The attack has raised security concerns ahead of the Olympics
The attack has raised security concerns ahead of the Olympics AFP

A man suspected of stabbing a German tourist to death near the Eiffel Tower was to appear before a French judge on Wednesday with a view to being charged with carrying out a terror attack, a source close to the case said.

The deadly assault late on Saturday came with France at its highest alert level against the background of the war between Israel and Palestinian militant group Hamas.

It followed a series of recent isolated attacks in the country.

The incident has increased security concerns in the run-up to the Paris Olympic Games that begin in July.

The case is being handled by French anti-terrorist prosecutors who have opened an investigation into a "terrorist" plot.

Armand Rajabpour-Miyandoab, a French national born in 1997 to Iranian parents, is a known Islamist radical who has sworn allegiance to the Islamic State group and was under psychological surveillance for mental health issues.

He was arrested over the killing of a 23-year-old man, identified as a German-Filipino citizen, with two blows from a hammer and four from a knife, as well as wounding two others.

Rajabpour-Miyandoab will in the afternoon appear before the investigating magistrate who is then expected to formally charge him ahead of trial, the source said.

He told investigators he acted "in reaction to the persecution of Muslims around the world", a source close to the investigation said, describing him as "very cold" during questioning.

He said he picked the Eiffel Tower as "he could not bear it being lit up in the colours of the Israeli flag", the source said.

French authorities had displayed solidarity with Israel after the October 7 attacks by Hamas that killed 1,200 people, mostly civilians, according to Israeli authorities, and saw some 240 hostages taken.

An Israeli bombardment has since killed more than 16,000 people in Gaza, most of them women and children, the Hamas-run government there says.

Rajabpour-Miyandoab, whose family is not religious, converted to Islam at 18 and began consuming huge amounts of IS propaganda, according to prosecutors.

A woman known to the authorities who Rajabpour-Miyandoab is said to have met the night before the attack was also detained for questioning but released without charge at this point, the source close to the investigation said.

A source close to the case said that the 27-year-old woman belonged to the "jihadist sphere" and had recently received a marriage proposal from the suspect.

He had previously been sentenced to five years in prison in 2016 for planning an attack, before he was released in 2020.

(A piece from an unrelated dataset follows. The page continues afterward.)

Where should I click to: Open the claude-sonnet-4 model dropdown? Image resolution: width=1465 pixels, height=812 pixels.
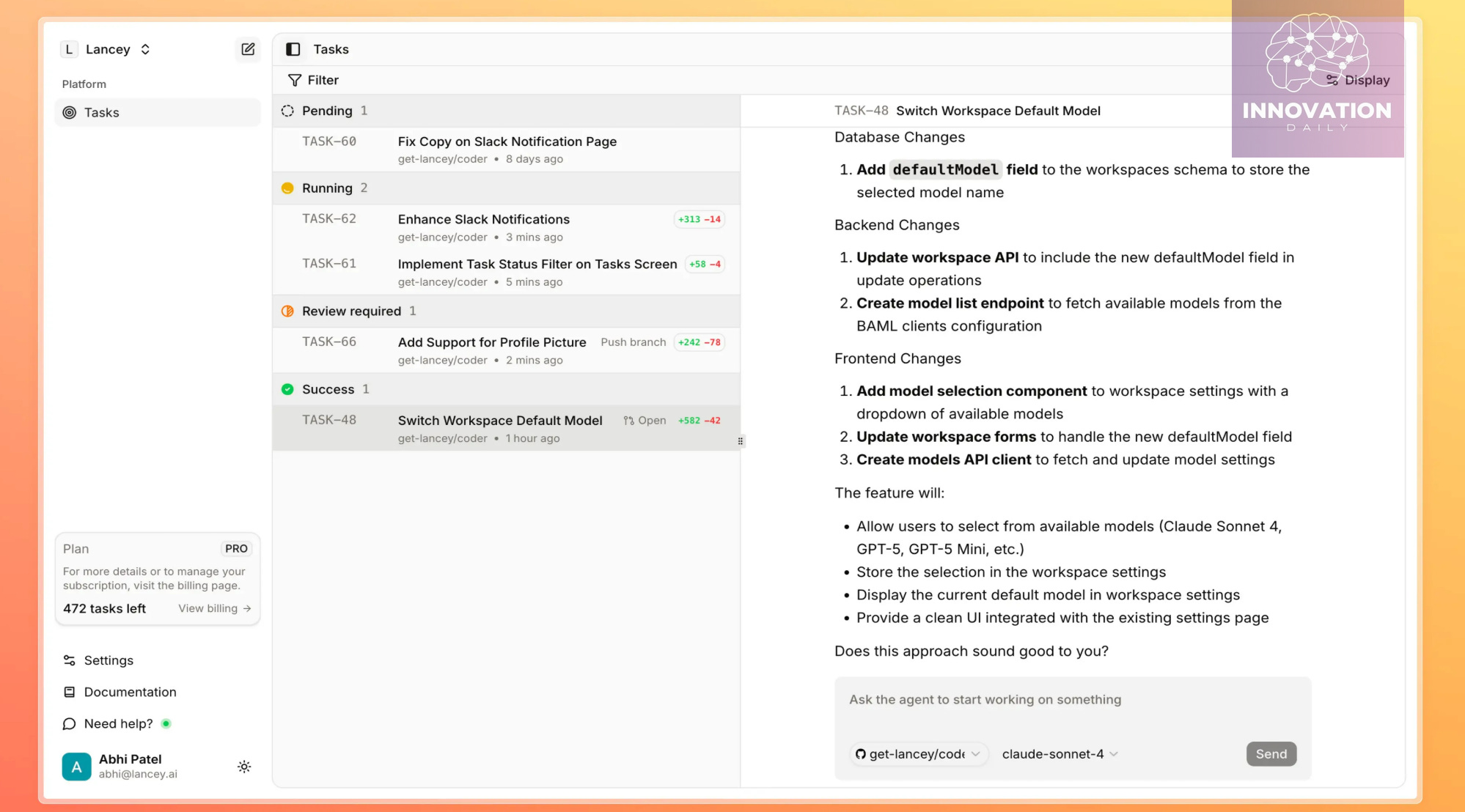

France's Interior Minister Gerald Darmanin said on Monday that there had been a "psychiatric failure" in his case, as "doctors said on several occasions that he was doing better".

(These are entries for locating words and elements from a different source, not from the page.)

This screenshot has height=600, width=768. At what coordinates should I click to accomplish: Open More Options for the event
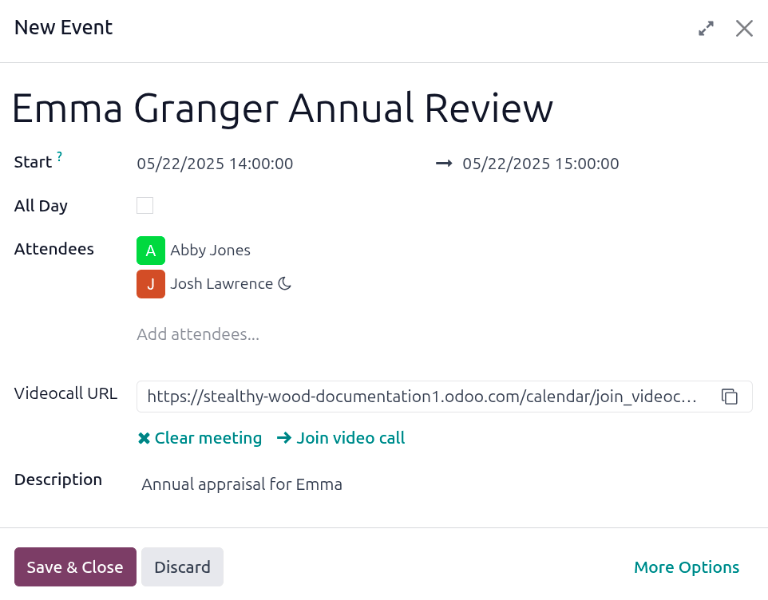click(686, 567)
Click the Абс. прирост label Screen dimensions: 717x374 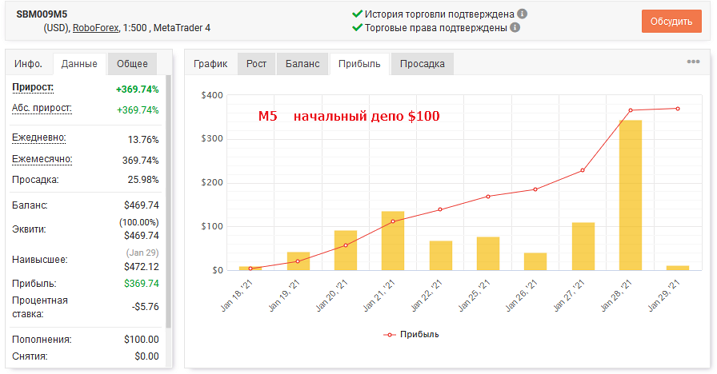coord(42,108)
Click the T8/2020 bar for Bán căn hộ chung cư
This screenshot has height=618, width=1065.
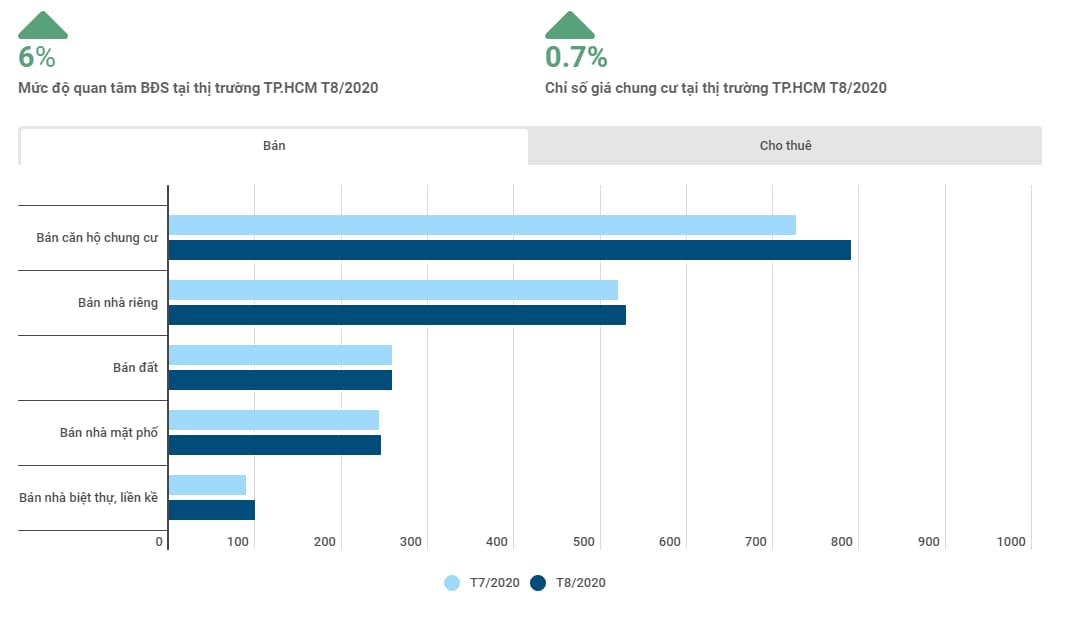click(x=509, y=250)
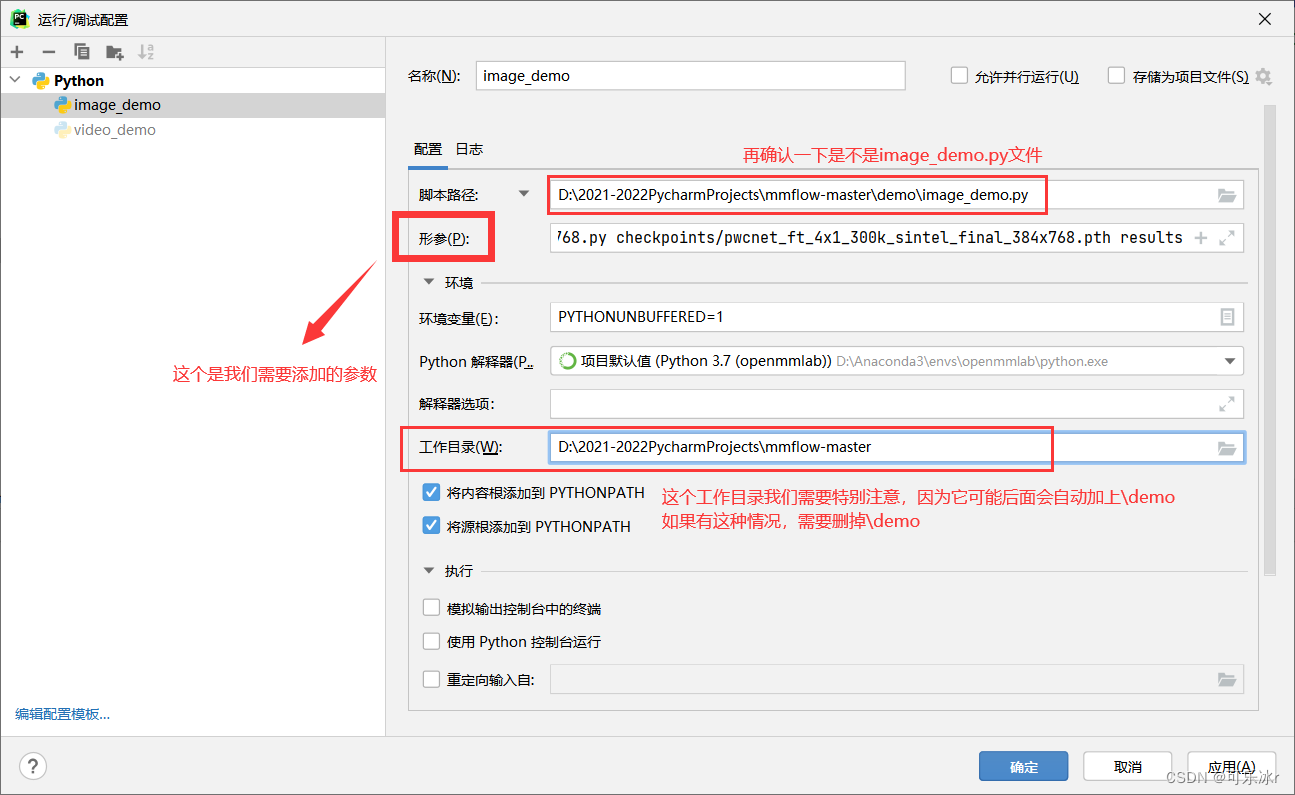Select the video_demo configuration
Viewport: 1295px width, 795px height.
tap(114, 129)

He said regional authorities did not have the power to issue an administrative order for such an individual to undergo psychiatric treatment, and "this has to change".

Rajabpour-Miyandoab's mother had reported concerns about him as recently as October, but there was insufficient proof at the time to take legal action.

An account Rajabpour-Miyandoab opened on X, formerly Twitter, in October showed "many posts about Hamas, Gaza or Palestine more generally", according to France's top anti-terror prosecutor Jean-Francois Ricard.

On it he posted a video in Arabic, presenting himself as an IS fighter based in Afghanistan.

Rajabpour-Miyandoab had been radicalised through contacts on the Internet and had been in touch with perpetrators of similar past attacks, Darmanin said.

These contacts included a radicalised Islamist from Russia's northern Caucasus region who would later kill teacher Samuel Paty, beheaded outside his school near Paris in 2020.